6 | The word is not taboo

Most parents seem to talk to teens about sex, college, money – but to bring up suicide is taboo. Understandably, there is a certain reluctance on the part of parents to broach this hideous topic, but parents need to know that the more it is openly spoken about, the less taboo it is. As Zalewski reassures us, “Broaching the subject is not going to create suicidal thoughts in someone who doesn’t already have them. This has been established in research multiple times.”

7 | The circle is indispensable

One of the best tactics to detect suicidal tendencies is to make friends with your child’s friends. Get to know their circles. Invite them over. Organize get-togethers.

Here’s Zalewski again: “90% of the time I find a child who is suicidal, it’s because a friend of the child has tipped me (or another adult, who then calls me) off. Often, the suicidal child is making statements on social media that are scaring their friends. But again, these kids are more likely to come to you if they know they can approach you. These tips can save lives!”

8 | The role of schools is not to be taken lightly

It’s not a myth that the teen brain undergoes real changes in the brain during this time. One of the most important considerations for schools would be a later start time in the morning. This could also be one of the easiest adjustments to make. 

According to Dr. Robert Rosenberg, a sleep expert and author of “Sleep Soundly Every Night, Feel Fantastic,” teenagers require significantly more sleep than adults during this growth phase. “There is a higher incidence of depression, anxiety, and suicide in sleep-deprived teenagers,” affirms Dr. Rosenberg.

Even though it may seem eerie to equip schools with suicide-prevention experts, especially after the infamous Palo Alto suicide clusters, schools need to build better systems for imparting coping skills to kids.

“Schools need to institute a better screening method for suicidal tendencies among children,” says Dr. Willard, encouraging schools to build a conscious effort around preventing stress and competition around academic performance.

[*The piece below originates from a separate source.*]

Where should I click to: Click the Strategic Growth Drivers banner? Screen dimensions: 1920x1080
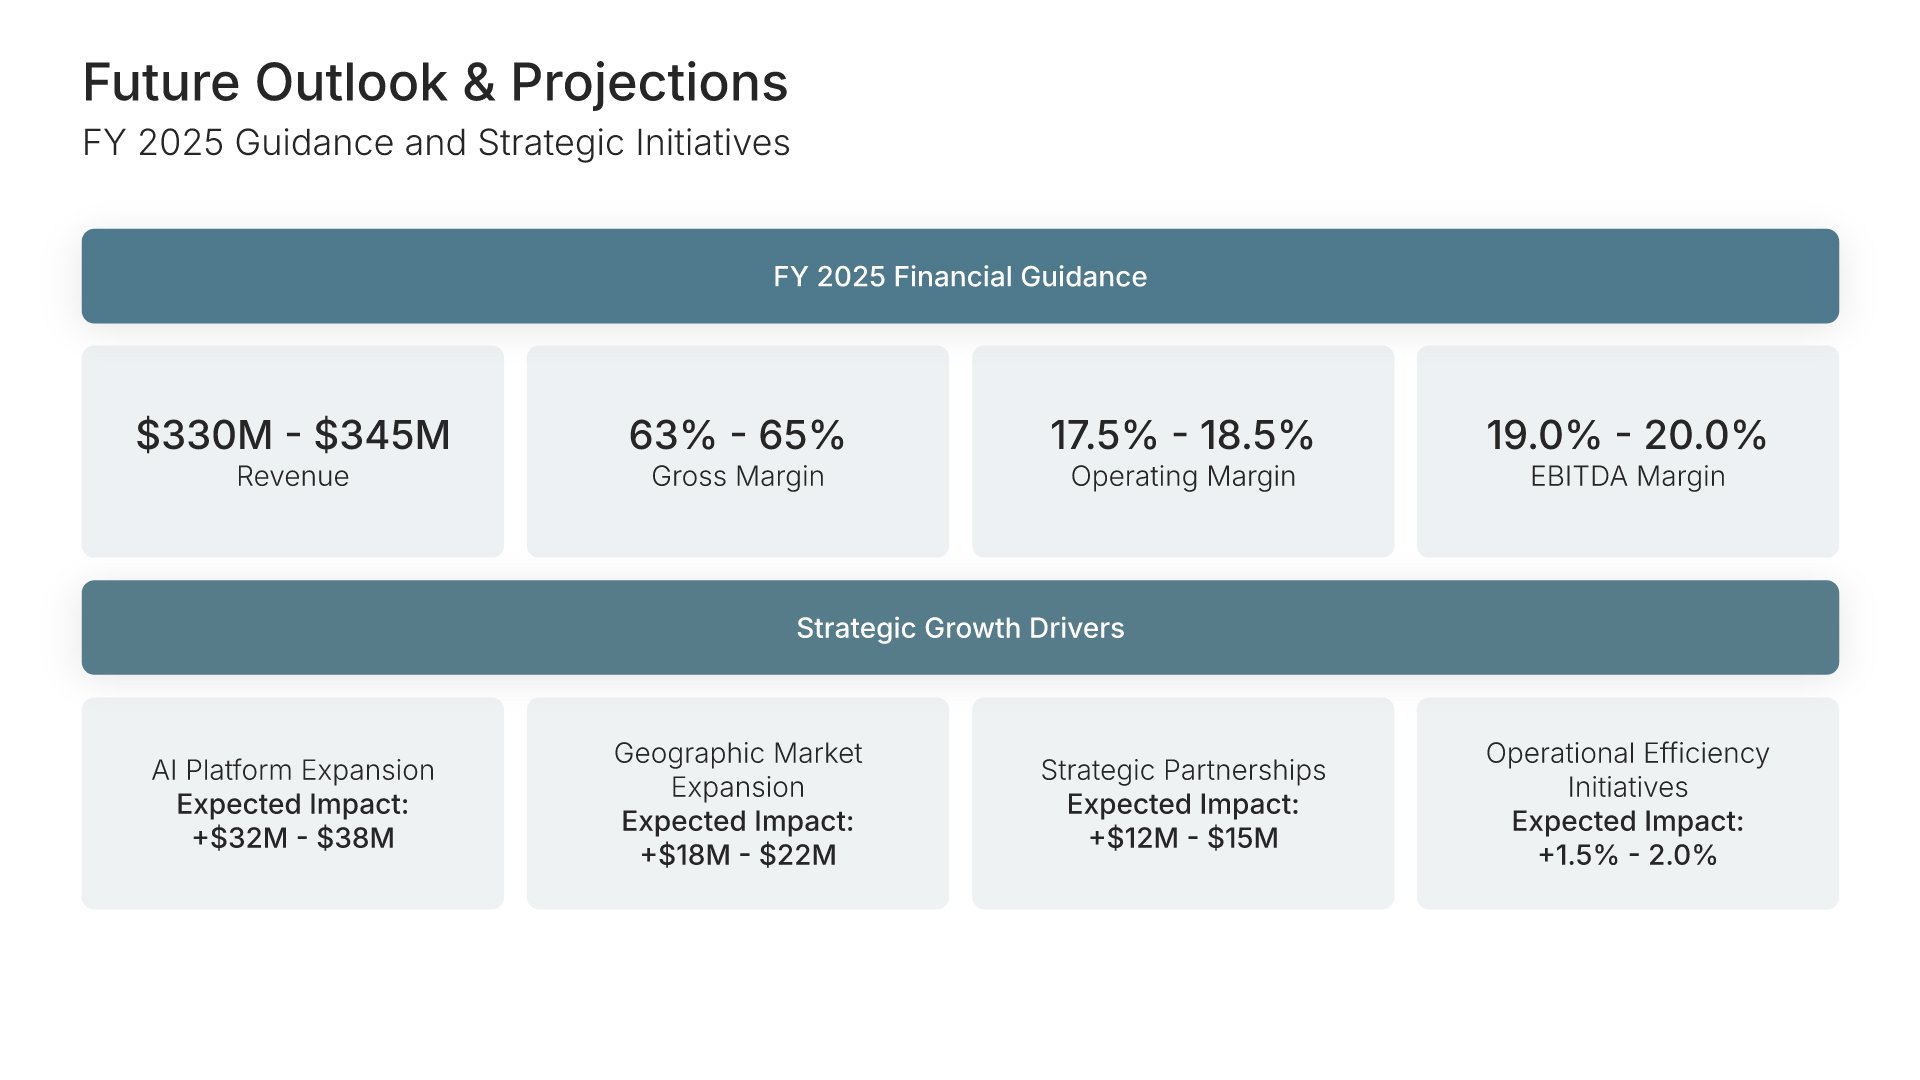tap(960, 628)
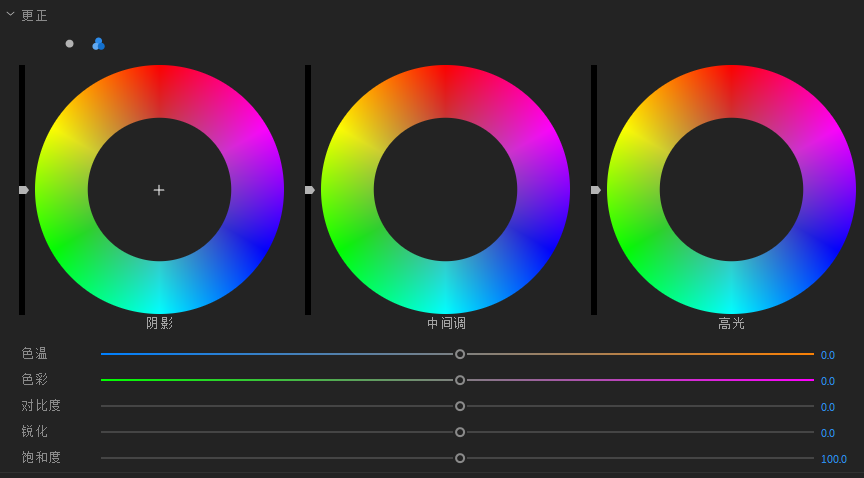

Parents can certainly help. As counterintuitive as it may seem, revel in your child’s failure. Make your child’s failures as important as their successes, as this will shift the focus to the effort rather than on the results. As several studies have pointed out, cultivating this “growth mindset” is the key to building the cornerstone quality of resilience – especially for children at a fragile point in their lives.

9 | Eliminate the stigma

Another huge factor is the stigma around mental health. Dr. DeSilva says, “If a teenager broke his or her leg, he would have no issue going to a hospital and getting treatment for the fracture. Symptoms of depression are not treated the same way. Teaching kids about mental health and symptoms and normalizing treatment the same way as for physical symptoms is the key to their telling their family or friends about their painful emotions.”

One of the ways to do this is to have a strategic plan for how to handle substance abuse, bullying, and depression. Having a licensed therapist associated with the schools to consult on these issues regularly will help. A curriculum invested in teaching students basic emotion-regulation skills is also a must-have.

10 | Identify the role of society

To be sure, a society whose children want to kill themselves needs a lot of work. Even a small shift towards the positive can yield big results.  

Dr. DeSilva muses, “Perhaps (devoting) a segment on the daily news to local school activities and children’s contributions – as we do to professional sports teams or the local politics – will make me watch the news again!” Giving responsibility to kids significantly reduces their risk of depression.

And let’s not underestimate this statistic: “Guns are used in approximately half the suicides,” Zalewski points out. Guns definitely should not be in the hands of kids.

In a culture where nearly every other cause of death warrants a headline, somehow the disturbing phenomenon of young adults killing themselves is relegated to the back pages or goes unreported. The time for us to pay close attention to the emotional health of our society is now.